Source records:
——

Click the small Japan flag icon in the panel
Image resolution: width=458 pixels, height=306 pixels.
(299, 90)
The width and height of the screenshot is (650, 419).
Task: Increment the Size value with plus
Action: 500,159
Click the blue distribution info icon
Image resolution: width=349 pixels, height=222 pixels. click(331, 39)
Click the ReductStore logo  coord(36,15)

——

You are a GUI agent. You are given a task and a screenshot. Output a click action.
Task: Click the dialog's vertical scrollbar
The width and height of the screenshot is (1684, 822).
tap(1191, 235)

——

Job: Arrange the stretch of records from the line containing "Click the small Japan flag icon in the panel" through the line containing "Click the ReductStore" as a numbered list, leaving out any blank lines.

Solved exercise:
1. Click the small Japan flag icon in the panel
2. Image resolution: width=458 pixels, height=306 pixels.
3. (299, 90)
4. The width and height of the screenshot is (650, 419).
5. Task: Increment the Size value with plus
6. Action: 500,159
7. Click the blue distribution info icon
8. Image resolution: width=349 pixels, height=222 pixels. click(331, 39)
9. Click the ReductStore logo  coord(36,15)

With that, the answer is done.